O marido conseguiu emprego em uma empresa urbana. Os filhos recordam de ter uma vida “mais farta” nesse período. Um carro do serviço entregava o rancho e às vezes acontecia até distribuição para o bairro. Tudo sempre acompanhado da “beberragem”. Nesse período, as agressões físicas e o destempero do marido renderam marcas que atravessam para além do emocional. O melhor serviço na época, na Rainha das Noivas, foi encerrado com mais um caso de embriaguez e ataque do companheiro. Antes de pôr fim aos abusos no casamento, em 1972, gestou mais quatro vezes. Em uma dessas, nasceu minha mãe.

Enfermagem — outro sonho em curso

A peteca não caiu. A educação sempre foi uma bússola na vida de Maria. Na educação não havia ressalvas e nela poderia encontrar a possibilidade de emancipação. Longe da angústia de um casamento difícil, retornou aos estudos e iniciou o curso de auxiliar de enfermagem. Formada e depois de atravessar fases nebulosas ao longo da sua vida, o medo de “ver sangue” interrompeu esse capítulo na área da saúde.

Contudo, na casa de uma das patroas do período em que cursava enfermagem, construiu uma relação de afeto. A mulher percebeu um potencial de Maria para atuar em outras áreas. Indicou que ela trabalhasse em fábricas e foi onde conheceu o segundo marido, portuário e lutador de boxe. Através das relações que construiu, recebeu uma carta para se apresentar na Brigada Militar. Nessa fase como funcionária pública, cozinhou para muitos militares e, na beirada dos fogões, carregou no ventre por nove meses um filho que, depois do primeiro aniversário de vida, virou estrela — longe dos códigos eclesiásticos, diria que ele ganhou um jazigo no Jardim da Paz.

A vida não é tudo preto no branco. Nem tudo que começa de um jeito precisa necessariamente terminar de outro. Foi nessas brechas e frestas de oportunidades que Maria Eva inventou o seu lugar no mundo. Mesmo com as negativas de uma sociedade que não parecia apresentar lugar para a sua existência, ela não se deu por vencida e atravessou esses dilemas. Ergueu seus filhos, sua casa e Certamente, seria uma desonra para ela se esse apanhado de palavras a reduzissem às mazelas que passou. É no encontro dos seus filhos, netos, sobrinhos, bisnetos que esbarram os seus maiores feitos e a sua realização.

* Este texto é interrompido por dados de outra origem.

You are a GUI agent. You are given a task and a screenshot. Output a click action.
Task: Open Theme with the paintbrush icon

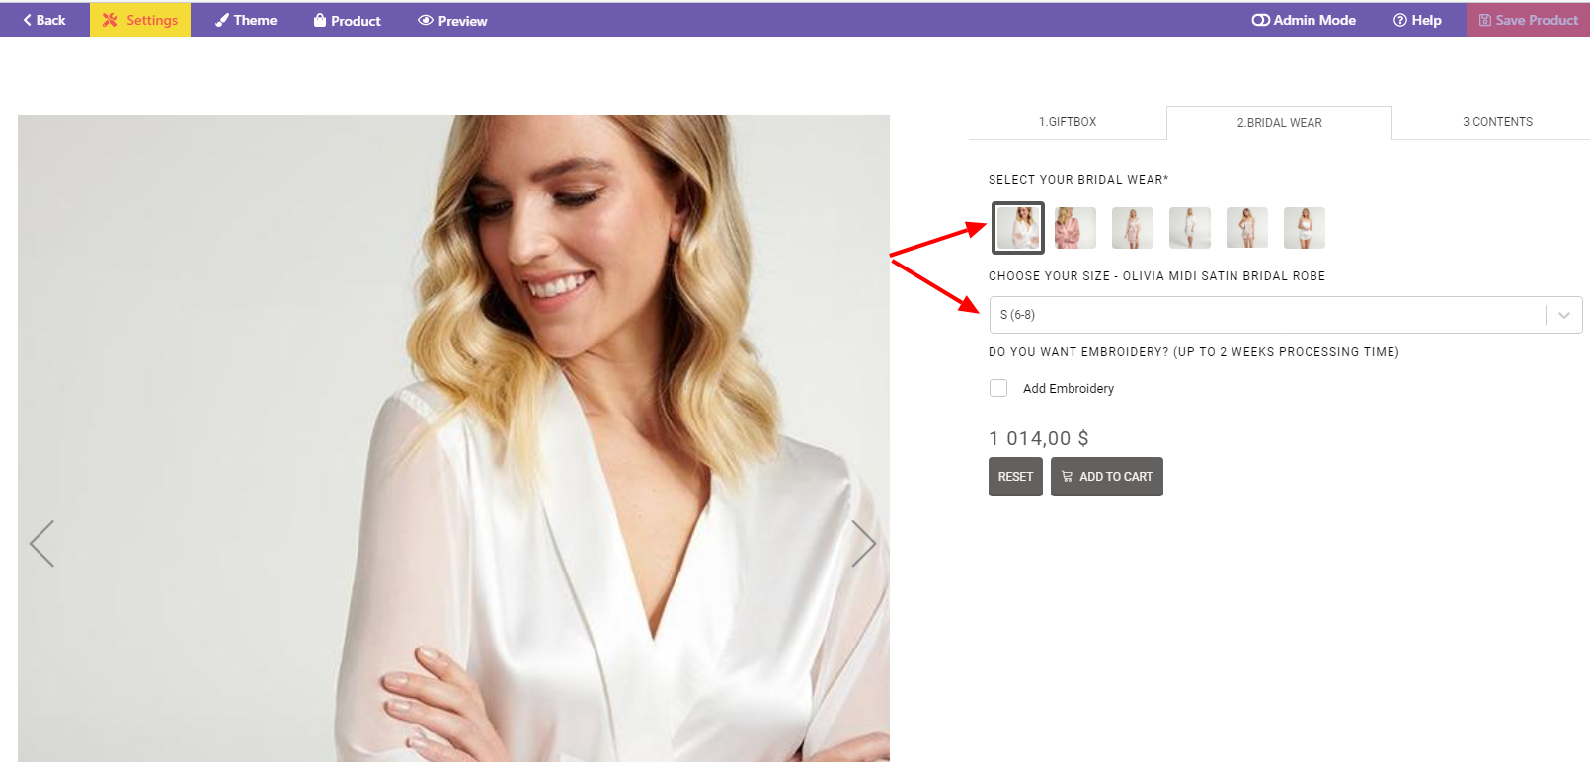click(x=246, y=20)
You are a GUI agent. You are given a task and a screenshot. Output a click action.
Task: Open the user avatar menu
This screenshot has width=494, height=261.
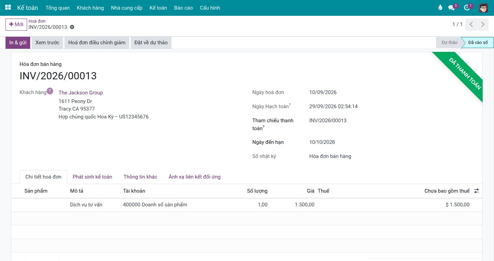(483, 8)
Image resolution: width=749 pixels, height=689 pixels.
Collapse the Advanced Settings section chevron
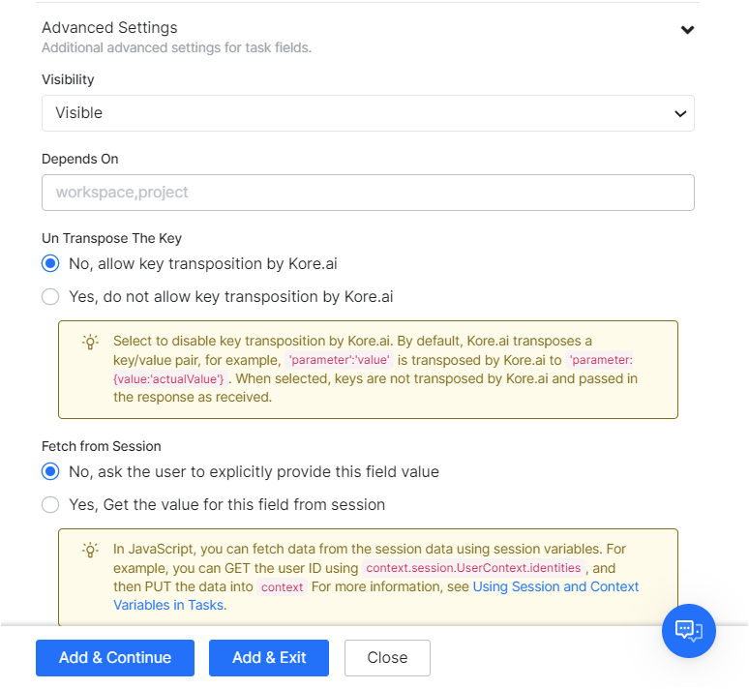coord(687,30)
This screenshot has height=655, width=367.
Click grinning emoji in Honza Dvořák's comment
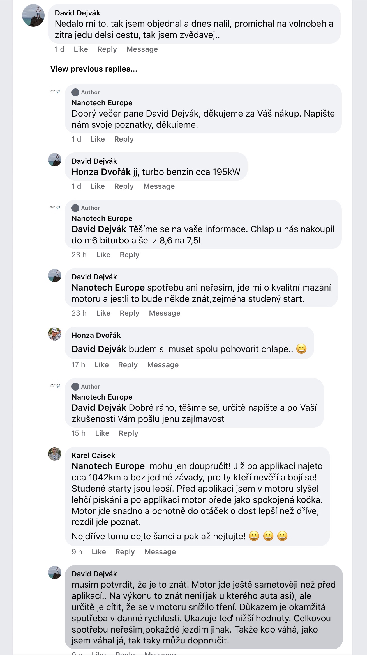pyautogui.click(x=301, y=349)
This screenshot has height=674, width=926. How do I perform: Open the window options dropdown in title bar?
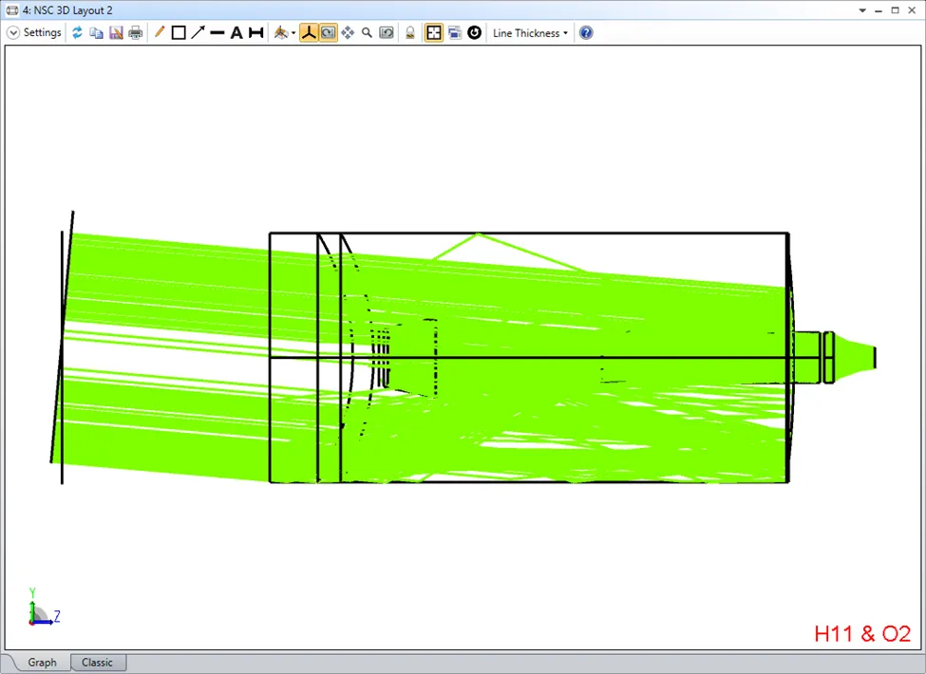pos(862,9)
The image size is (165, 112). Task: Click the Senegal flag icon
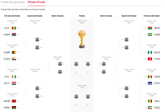tap(150, 77)
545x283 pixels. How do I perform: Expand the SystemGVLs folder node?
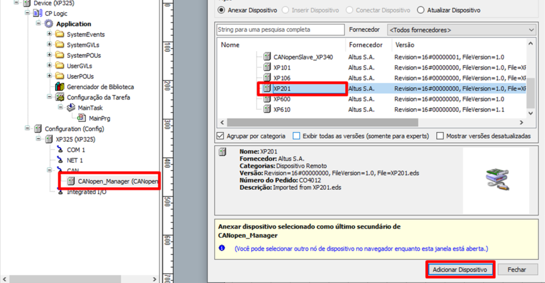click(x=50, y=45)
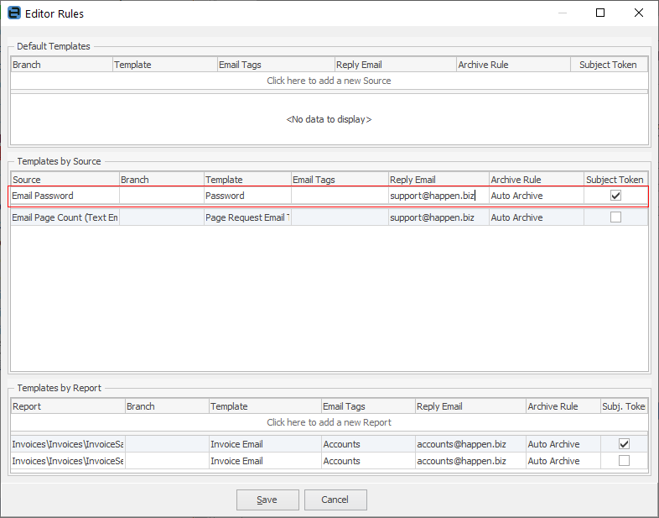The height and width of the screenshot is (518, 659).
Task: Click the Editor Rules app icon in title bar
Action: [13, 13]
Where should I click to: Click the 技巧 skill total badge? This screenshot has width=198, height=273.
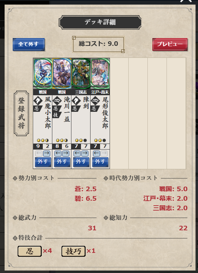click(x=73, y=251)
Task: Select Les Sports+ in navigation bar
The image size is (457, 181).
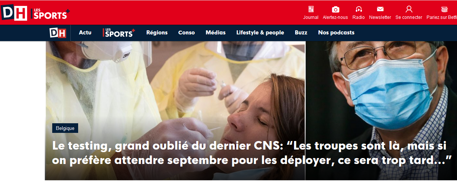Action: tap(119, 33)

A menina preta criada na colônia, letrada somente até a quarta série do Ensino Fundamental, encaminhou e assistiu todos os oito filhos tornarem-se funcionários públicos. Com orgulho, fez plateia para os herdeiros que viraram juristas, professores e militares. Ensinou os netos a voarem. Planejou voos que os levaram da universidade pública até — ironicamente — a Alemanha. Deixou para todos o ensinamento de encarar a vida com obstinação e ternura. Por aqui, ninguém deixou a peteca cair e nem o samba acabar. Levam o principal de tudo que aprenderam debaixo do teto dela, no prédio verde musgo desbotado. Seguem todos, como ela ensinou, dançando conforme a cadência da vida.